Dalle mani di Lino Rossini prendono forma le guglie del duomo di Milano. Nel suo laboratorio di Candoglia, frazione di Mergozzo, si respira ancora l’aria delle botteghe artigiane di una volta, la porta è aperta ai visitatori e per terra riposano le nuove guglie che circonderanno il basamento su cui è poggiata la Madonnina d’oro, simbolo di Milano, in attesa di essere decorate a colpi di scalpello. L’artista, classe 1941, con il figlio Nicolao, porta avanti con orgoglio questo mestiere, per passione e con grande cura dei dettagli che rendono unica la lavorazione artigianale.  
 
Cresciuto a contatto con la natura in una famiglia di contadini e abituato a trascorrere l’estate da bambino all’alpe Cortevecchio portando al pascolo le mucche, si trovò proiettato nella capitale lombarda per affinare il mestiere nei cantieri del duomo. Rossini imparò da ragazzo il mestiere dello scalpellino nella scuola di avviamento professionale «Contessa Tornelli Bellini» per marmisti e ornatisti, nata nel 1957 a Candoglia, sulla strada che porta a Mergozzo, dove ora sorge il laboratorio che l’artigiano aprì negli Anni 80 ed è visibile la targa che ricorda l’istituto, ai piedi della cava che da più di seicento anni fornisce il marmo per la manutenzione del duomo.  

 
Il periodo milanese di apprendistato durò dieci anni. «Ecco i cavatori, dicevano in tono di sfida i lombardi quando ci vedevano arrivare - racconta con un sorriso Rossini -. L’impatto con la grande città è stato forte, ma lì, osservando, ho appreso l’arte dagli anziani: solo così è possibile raggiungere l’eccellenza.
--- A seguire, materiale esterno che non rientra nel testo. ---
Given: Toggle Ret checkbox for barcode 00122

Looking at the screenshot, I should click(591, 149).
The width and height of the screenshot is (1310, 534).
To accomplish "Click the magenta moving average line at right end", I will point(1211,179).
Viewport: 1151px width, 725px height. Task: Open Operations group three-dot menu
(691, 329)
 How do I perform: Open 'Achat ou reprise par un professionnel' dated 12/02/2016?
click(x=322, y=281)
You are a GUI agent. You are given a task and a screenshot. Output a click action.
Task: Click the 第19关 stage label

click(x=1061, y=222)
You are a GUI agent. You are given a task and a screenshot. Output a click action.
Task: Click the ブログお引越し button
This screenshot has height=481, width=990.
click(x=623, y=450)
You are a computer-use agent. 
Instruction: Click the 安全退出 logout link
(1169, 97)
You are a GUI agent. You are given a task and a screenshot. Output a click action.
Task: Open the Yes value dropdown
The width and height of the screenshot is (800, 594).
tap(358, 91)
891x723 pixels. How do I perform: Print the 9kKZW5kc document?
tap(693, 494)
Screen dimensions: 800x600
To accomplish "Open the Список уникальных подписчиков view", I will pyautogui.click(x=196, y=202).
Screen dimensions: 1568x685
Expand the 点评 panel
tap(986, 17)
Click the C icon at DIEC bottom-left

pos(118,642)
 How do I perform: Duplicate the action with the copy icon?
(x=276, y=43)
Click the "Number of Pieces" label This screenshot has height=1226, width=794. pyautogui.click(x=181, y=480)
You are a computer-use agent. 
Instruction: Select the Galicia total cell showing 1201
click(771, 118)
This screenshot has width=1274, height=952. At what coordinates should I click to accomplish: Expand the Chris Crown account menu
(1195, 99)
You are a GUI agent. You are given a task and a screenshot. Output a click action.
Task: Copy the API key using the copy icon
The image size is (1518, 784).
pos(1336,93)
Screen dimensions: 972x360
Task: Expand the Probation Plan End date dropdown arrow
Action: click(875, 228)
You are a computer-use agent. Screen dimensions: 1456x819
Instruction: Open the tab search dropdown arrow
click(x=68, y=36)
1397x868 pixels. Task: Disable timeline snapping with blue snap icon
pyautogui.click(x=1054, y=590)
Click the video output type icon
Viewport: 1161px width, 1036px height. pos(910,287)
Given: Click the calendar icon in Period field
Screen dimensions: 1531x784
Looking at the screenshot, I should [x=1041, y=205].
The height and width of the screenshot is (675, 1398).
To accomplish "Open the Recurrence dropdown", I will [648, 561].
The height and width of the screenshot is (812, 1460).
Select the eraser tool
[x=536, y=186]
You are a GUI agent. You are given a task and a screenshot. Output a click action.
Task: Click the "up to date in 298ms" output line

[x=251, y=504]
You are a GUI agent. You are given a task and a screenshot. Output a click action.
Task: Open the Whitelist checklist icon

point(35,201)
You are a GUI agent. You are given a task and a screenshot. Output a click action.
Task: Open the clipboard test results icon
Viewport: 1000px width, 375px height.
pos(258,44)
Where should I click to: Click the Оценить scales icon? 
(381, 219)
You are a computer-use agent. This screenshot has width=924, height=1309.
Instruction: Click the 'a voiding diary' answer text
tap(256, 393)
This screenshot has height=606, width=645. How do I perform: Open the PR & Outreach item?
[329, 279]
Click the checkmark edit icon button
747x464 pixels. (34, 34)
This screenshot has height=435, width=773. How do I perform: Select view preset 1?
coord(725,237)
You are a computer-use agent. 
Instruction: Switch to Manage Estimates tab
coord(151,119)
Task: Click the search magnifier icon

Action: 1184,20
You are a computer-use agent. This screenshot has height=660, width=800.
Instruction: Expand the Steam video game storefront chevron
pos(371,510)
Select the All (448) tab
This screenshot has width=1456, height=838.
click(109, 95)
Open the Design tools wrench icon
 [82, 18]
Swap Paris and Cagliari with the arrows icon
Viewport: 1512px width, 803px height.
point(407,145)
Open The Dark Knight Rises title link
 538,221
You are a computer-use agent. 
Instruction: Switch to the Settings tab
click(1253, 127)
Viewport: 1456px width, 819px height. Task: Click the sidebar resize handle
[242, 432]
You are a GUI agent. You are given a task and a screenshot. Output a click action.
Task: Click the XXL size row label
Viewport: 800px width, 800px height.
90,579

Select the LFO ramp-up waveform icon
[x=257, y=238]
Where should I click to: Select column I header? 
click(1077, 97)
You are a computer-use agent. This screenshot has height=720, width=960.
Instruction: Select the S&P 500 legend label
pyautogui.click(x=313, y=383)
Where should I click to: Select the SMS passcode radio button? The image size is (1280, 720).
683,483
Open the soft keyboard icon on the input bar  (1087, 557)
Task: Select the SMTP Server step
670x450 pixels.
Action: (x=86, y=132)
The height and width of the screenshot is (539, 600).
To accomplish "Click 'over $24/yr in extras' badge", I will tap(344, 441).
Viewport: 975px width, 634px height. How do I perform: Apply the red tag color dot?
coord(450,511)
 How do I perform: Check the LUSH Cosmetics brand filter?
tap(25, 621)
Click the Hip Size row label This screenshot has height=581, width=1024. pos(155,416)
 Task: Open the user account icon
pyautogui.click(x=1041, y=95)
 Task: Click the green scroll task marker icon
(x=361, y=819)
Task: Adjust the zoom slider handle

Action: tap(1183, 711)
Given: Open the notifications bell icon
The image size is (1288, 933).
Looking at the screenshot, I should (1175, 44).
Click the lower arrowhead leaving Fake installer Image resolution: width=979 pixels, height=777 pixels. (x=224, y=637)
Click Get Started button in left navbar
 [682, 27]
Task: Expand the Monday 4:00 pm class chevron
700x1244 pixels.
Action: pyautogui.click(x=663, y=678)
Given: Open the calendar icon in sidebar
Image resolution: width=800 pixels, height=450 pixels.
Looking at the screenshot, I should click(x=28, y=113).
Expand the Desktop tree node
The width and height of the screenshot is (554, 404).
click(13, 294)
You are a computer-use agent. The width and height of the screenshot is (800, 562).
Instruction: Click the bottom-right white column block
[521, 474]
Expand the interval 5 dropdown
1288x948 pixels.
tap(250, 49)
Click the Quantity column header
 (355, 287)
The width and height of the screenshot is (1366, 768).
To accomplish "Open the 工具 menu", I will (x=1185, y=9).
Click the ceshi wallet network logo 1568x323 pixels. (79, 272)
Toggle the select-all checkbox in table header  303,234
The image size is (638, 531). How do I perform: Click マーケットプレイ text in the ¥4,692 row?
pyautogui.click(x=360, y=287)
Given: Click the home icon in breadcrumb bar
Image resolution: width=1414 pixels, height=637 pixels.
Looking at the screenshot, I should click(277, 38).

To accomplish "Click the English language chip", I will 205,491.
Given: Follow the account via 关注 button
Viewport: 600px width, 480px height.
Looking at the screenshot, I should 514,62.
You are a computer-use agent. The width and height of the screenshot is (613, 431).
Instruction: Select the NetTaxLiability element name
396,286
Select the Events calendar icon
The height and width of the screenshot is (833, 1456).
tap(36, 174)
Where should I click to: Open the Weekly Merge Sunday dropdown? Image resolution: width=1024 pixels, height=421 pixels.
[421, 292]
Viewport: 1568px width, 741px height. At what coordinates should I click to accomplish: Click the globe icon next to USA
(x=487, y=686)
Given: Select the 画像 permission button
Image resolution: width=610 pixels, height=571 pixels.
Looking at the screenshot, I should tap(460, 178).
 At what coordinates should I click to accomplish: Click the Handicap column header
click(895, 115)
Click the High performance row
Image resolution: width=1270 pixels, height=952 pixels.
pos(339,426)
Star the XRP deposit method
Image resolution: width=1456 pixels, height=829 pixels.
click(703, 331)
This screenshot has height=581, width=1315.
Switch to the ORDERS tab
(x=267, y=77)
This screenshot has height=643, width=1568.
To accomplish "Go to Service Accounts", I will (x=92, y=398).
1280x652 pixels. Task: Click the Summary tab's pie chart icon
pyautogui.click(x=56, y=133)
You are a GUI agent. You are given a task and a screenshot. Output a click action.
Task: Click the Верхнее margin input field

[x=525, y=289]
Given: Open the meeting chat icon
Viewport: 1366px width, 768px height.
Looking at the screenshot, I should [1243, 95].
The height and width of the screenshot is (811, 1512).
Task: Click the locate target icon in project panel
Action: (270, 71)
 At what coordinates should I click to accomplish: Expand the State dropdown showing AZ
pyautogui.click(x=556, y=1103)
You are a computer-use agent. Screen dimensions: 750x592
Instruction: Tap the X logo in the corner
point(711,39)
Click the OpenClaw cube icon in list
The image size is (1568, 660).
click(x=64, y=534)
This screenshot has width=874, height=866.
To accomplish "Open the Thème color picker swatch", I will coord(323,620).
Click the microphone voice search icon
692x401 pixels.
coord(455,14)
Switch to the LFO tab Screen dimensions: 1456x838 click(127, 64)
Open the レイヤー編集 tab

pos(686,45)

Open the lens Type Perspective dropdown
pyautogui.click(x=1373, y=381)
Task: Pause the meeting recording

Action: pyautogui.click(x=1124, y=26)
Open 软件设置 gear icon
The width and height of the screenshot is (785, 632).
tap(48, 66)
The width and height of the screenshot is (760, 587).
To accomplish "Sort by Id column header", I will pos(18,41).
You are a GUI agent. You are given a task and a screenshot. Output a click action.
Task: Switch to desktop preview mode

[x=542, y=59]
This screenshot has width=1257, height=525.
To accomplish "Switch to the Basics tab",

Per me è diventata una sfida, i maestri erano gelosi del mestiere e dovevi arrangiarti».  
 
Scalpello, aria compressa, martello pneumatico, squadra, compasso, matita e occhio sono gli alleati di Rossini durante la lavorazione delle guglie, alte fino a quattro metri e plasmate a piccoli blocchi poi assemblati. «Dopo otto ore di lavoro nei cantieri del duomo, la sera andavo al Castello Sforzesco per apprendere l’arte della scultura. Il marmo di Candoglia è composto per il 98 per cento da carbonato di calcio, che con i raggi del sole si deteriora, perciò è necessario il restauro continuo delle parti esterne e il lavoro è sempre consistente».  
 
Il marmista partito da Ornavasso vanta con orgoglio la sua origine walser e a chi gli chiede che cosa provi di fronte al duomo, sapendo di esserne in parte l’artefice, risponde con umiltà: «Ogni volta resto sorpreso nel notare i dettagli nascosti, in punti in cui nessuno guarda, ma il vero artigiano ricerca la precisione, anche dove l’occhio non arriva. La cattedrale milanese è un libro scolpito, dove ogni novità viene annotata, anche le più moderne, ma io riconosco ogni mio pezzo come se lo avessi appena realizzato, perché amo il mio lavoro e con il tempo si raccolgono sempre i frutti delle cose ben fatte».